What if we have stride 2 and no padding?
What if we have stride 2 and zero-padding of size 1?
Solution
- Here, we simply apply the convolutional kernel over each \(2\times 2\) patch of the input. There are 9 such patches. The output \(Y\) is then
\[ Y = \bpmat 3 & -1 & -3 \\ 2 & 3 & 3 \\ 5 & 2 & 1 \epmat \]

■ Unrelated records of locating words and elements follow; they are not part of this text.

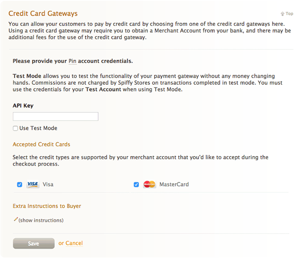Click the API Key field label

point(23,106)
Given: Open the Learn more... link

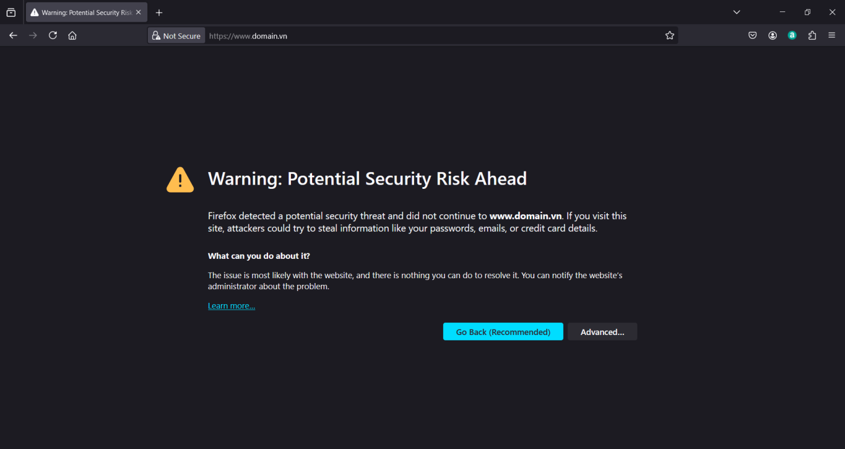Looking at the screenshot, I should [231, 306].
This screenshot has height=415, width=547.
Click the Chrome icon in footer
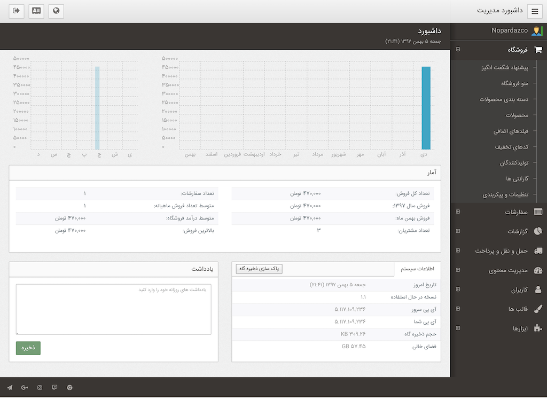[69, 387]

- Same idea except that we skip every other patch resulting in only 4 patches. The output \(Y\) is then
\[ Y = \bpmat 3 & -3 \\ 5 & 1 \epmat \]
- Now, we have added zeros on each side of the input. The resulting \(6\times 6\) padded input \(X_\mathrm{padded}\) and corresponding output \(Y\) are
\[ X_\mathrm{padded} = \bpmat 0 & 0 & 0 & 0 & 0 & 0 \\ 0 & 1 & 0 & -2 & 1 & 0\\ 0 & 0 & 1 & 1 & 0 & 0\\ 0 & 0 & 1 & 0 & 1 & 0\\ 0 & -3 & 4 & 0 & 0 & 0\\ 0 & 0 & 0 & 0 & 0 & 0 \epmat, \qquad Y = \bpmat 1 & -2 & 0 \\ 0 & 3 & 0 \\ -3 & 8 & 0 \epmat \]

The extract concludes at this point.